Chapter 10

MAYA

Hanna Banana

Lilith

That’s not a nude…

Lilith

….the glee I felt seeing this message pop up and the disappointment I now feel. Please make this right.

Papaya Maya

I am on a train, so…

Lilith

I mean I feel like a Harvard student should be able to figure this out.

Hanna Banana

best I can do right now, I am watching TV with my parents.

Lilith

FINE

Papaya Maya

When I get back to my apartment I will MAYBE send nudes.

Lilith

Don’t tempt me with a good time!

Hanna Banana

Wow, I was just trying to say hi and see how your train ride is going Maya. I am sorry we couldn’t make it work and head back together.

Lilith

I’m not…

Hanna Banana

WOW

Lilith

I get FOMO

Papaya Maya

#needy

Lilith

If you saw how I saw you two, you’d be needy too.

Maya burst into laughter at Lily’s antics, her chest warming with how quickly they’d begun texting each other. She hoped it would last. Maya was sure she wasn’t the only one worried that perhaps their one-night stand had just been that, but somehow, she didn’t think so.

Maya sat back with her head against the window of her train. She loved train rides through New England during this time of year; it was like a front row seat to a fall-themed Pinterest board. It also gave her some long needed time to herself before getting back to the swing of school and the city.

Her mind flitted to her mother, Maggie, who had truly looked distraught when Maya had said goodbye earlier that day.

After the night in the treehouse, she had spent the following night lying next to her mom, like she had done as a little girl, only this time she had stayed awake, fluctuating between rubbing her mom’s back as she cried softly in her sleep and escaping to what it had been like to sleep between Lily and Hanna.

Her mom was not okay, and Maya felt guilty leaving her.

But she had checked in with her dad to let him know that her mother was not okay, but that she hoped she would be okay, and he promised to do what he could.

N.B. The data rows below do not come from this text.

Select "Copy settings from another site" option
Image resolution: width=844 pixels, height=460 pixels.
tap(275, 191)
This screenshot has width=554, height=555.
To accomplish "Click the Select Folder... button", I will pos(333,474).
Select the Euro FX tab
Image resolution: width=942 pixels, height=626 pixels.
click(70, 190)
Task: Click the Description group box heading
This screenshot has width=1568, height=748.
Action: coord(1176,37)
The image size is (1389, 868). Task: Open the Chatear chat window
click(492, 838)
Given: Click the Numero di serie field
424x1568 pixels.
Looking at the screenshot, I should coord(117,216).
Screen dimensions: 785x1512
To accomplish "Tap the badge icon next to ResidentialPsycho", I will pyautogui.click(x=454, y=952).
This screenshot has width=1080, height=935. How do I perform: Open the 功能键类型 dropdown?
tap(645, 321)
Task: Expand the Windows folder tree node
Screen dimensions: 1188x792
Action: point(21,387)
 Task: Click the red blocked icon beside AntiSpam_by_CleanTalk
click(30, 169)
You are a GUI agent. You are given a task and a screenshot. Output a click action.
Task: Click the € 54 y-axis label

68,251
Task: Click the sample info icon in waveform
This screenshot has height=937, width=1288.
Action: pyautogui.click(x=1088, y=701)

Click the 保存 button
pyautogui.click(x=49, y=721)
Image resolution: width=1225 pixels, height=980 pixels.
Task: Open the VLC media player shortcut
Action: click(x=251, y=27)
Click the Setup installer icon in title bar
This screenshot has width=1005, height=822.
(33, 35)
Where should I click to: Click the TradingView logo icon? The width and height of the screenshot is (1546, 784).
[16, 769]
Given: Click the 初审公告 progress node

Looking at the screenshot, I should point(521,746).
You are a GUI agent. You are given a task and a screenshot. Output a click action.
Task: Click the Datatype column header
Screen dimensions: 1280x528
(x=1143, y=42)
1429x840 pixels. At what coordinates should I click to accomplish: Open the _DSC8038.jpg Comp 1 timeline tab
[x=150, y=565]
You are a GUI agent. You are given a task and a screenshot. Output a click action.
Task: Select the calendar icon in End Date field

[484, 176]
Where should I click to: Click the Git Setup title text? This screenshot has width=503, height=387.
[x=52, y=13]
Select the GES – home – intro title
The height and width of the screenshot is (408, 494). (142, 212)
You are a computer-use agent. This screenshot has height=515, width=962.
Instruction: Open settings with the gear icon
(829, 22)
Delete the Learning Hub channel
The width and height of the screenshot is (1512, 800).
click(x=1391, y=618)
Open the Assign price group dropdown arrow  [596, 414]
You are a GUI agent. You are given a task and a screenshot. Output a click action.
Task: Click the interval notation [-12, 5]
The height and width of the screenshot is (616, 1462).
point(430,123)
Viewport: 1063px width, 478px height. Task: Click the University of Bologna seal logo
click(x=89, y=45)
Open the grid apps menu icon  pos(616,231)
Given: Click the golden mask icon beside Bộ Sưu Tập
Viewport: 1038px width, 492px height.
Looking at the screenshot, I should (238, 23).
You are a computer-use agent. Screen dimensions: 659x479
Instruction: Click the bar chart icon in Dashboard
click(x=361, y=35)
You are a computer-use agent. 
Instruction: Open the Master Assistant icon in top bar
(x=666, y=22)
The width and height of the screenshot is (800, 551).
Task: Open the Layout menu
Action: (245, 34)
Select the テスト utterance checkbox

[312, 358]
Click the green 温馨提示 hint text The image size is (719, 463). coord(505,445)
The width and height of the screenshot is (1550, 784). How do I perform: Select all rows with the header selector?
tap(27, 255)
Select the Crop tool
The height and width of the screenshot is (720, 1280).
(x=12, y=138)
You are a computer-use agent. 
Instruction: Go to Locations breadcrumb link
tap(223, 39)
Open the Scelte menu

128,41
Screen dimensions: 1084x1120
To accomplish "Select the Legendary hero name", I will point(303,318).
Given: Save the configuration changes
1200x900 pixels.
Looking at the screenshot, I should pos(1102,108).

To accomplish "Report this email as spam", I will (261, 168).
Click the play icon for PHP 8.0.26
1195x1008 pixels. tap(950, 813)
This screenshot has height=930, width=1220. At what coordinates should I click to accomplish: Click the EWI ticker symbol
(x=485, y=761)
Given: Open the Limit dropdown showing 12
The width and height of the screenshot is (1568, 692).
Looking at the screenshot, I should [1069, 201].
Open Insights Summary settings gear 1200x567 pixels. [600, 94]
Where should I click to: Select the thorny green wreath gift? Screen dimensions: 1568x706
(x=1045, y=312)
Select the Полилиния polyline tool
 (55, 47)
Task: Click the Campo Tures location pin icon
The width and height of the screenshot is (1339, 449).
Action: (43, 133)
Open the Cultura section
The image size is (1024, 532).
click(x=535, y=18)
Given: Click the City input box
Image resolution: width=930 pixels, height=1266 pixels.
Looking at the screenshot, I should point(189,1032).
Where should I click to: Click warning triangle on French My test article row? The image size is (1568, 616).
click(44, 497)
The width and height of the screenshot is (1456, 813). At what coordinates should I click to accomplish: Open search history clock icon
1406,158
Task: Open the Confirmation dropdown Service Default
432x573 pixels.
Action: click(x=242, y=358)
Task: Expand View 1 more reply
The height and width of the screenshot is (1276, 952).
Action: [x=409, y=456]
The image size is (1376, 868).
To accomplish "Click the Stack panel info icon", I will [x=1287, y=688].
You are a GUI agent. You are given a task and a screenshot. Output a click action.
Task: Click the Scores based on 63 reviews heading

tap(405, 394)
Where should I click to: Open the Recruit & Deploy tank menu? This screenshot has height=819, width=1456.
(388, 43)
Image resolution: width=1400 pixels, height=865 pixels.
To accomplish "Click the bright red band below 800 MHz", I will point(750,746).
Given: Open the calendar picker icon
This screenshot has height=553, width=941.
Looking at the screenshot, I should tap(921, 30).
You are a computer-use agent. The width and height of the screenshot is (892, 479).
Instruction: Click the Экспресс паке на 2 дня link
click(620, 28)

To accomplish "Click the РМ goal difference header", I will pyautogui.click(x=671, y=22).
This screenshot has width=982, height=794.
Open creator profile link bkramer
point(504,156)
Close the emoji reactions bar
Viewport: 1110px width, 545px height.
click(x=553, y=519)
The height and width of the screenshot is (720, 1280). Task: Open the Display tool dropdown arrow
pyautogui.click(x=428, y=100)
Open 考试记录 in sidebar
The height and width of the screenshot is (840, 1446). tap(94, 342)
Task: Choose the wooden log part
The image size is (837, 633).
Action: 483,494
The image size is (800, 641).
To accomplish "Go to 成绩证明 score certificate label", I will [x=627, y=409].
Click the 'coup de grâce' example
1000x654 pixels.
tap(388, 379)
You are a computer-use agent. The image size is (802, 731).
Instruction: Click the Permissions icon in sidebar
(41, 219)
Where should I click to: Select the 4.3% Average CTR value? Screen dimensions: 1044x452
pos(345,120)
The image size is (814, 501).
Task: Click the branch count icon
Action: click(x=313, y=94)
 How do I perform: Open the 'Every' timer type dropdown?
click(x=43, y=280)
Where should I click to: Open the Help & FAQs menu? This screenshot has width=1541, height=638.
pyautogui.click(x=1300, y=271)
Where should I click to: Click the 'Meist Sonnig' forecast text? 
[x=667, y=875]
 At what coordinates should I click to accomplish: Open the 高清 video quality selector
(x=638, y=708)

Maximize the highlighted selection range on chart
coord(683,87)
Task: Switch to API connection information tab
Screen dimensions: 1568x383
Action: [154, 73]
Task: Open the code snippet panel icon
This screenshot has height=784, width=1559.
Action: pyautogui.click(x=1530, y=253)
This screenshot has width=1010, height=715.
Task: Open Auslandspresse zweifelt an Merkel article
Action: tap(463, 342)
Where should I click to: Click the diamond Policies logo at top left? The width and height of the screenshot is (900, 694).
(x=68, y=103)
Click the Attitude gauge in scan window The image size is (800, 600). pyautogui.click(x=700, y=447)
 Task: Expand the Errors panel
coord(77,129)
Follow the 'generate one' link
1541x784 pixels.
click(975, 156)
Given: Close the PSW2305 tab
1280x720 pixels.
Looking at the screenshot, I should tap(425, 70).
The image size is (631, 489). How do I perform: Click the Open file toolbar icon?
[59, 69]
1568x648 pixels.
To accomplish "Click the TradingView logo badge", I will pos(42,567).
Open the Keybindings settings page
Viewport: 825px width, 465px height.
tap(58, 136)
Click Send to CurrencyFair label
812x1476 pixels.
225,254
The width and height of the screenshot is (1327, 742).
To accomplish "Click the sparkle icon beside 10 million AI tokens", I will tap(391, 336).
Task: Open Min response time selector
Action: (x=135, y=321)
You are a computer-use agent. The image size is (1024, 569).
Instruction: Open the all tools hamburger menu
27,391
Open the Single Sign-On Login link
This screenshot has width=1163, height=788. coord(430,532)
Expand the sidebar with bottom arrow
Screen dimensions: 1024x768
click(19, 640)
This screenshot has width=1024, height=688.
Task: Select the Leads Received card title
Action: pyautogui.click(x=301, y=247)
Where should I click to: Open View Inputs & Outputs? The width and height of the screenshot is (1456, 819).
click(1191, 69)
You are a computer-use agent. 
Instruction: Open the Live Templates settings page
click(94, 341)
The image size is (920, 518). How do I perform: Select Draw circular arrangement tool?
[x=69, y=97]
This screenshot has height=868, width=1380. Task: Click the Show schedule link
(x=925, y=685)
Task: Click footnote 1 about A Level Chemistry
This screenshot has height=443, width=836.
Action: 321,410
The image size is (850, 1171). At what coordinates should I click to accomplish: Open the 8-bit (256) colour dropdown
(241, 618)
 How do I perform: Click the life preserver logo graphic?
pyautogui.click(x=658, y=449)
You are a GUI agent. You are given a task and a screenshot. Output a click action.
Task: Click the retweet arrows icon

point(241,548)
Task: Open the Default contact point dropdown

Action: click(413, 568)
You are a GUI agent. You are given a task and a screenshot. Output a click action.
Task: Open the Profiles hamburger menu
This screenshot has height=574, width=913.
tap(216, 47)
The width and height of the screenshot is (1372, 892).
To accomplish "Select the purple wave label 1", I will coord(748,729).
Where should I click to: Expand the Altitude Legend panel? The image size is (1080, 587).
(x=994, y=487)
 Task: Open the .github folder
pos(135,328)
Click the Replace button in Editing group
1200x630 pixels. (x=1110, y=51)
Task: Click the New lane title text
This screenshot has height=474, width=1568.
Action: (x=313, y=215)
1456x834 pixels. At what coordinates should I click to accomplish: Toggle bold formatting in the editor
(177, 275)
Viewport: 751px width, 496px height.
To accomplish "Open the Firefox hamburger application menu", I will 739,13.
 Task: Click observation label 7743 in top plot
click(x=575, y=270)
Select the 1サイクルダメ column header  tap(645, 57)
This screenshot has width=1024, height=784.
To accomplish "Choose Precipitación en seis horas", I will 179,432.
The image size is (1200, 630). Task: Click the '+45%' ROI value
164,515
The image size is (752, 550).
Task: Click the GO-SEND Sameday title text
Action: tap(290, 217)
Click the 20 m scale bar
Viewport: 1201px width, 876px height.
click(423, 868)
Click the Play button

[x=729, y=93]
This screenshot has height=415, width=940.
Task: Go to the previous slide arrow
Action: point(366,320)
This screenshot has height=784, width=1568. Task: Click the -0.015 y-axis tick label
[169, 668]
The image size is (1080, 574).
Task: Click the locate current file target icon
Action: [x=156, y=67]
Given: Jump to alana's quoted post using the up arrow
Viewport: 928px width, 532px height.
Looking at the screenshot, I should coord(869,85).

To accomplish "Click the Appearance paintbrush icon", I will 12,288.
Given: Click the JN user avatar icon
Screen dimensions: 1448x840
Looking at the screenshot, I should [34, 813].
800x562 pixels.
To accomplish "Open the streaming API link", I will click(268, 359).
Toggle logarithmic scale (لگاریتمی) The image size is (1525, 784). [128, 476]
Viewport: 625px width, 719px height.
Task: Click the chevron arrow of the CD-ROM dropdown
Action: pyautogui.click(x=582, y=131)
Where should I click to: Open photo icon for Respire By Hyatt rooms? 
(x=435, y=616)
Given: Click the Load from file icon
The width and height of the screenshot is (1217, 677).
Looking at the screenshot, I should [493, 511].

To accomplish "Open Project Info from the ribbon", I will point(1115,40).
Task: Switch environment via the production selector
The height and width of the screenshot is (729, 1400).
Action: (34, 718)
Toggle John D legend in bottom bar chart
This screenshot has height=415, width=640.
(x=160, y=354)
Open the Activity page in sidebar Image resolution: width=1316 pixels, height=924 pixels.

All in all, Maya could tell her father loved her mother deeply, and her mother loved him — which is why she couldn’t piece together what had happened to cause them to fall apart, caused her mother to withdraw so completely.

She also knew that it was her parents’ position that it wasn’t her right to know.

With a sigh, Maya reassured herself that she’d check in with her mother as soon as she got back to her apartment, back to her life in Boston.

It wasn't like she didn’t have friends and a life there, but Maya continued to feel like she was always on the outside looking in.

She had been walking back from the library one night and happened to be walking by another Black woman (a rarity) whom Maya realized was likely faculty.

Before she could ask—beg really—what classes she taught and how Maya could sign up, the woman met her eyes, smiled knowingly, and whispered to her, “Keep going, it’ll be alright.

” Maya had been so shocked that by the time she found her voice again she and the woman had long passed each other, the moment to find a sliver of belonging slipping through her fingers.

That woman’s words had sounded like both a plea and a promise.

Keep going, it’ll be alright.

She had one more year left, and then she would need to figure out what she was doing next, perhaps find a place she belonged. The thought made her mind go back to what it was like to be held in that treehouse, listening to the steady breathing of both Hanna and Lily, enveloped in their warmth.

It had stirred a feeling in her that had been fleeting since her parents’ marriage began to implode: safety and belonging.

Maya couldn’t wrap her head around how one night had given that to her, but she also didn’t feel the need to push it too far.

She simply decided to hold on to it for as long as she could.

As a constant outsider, that was all she could do.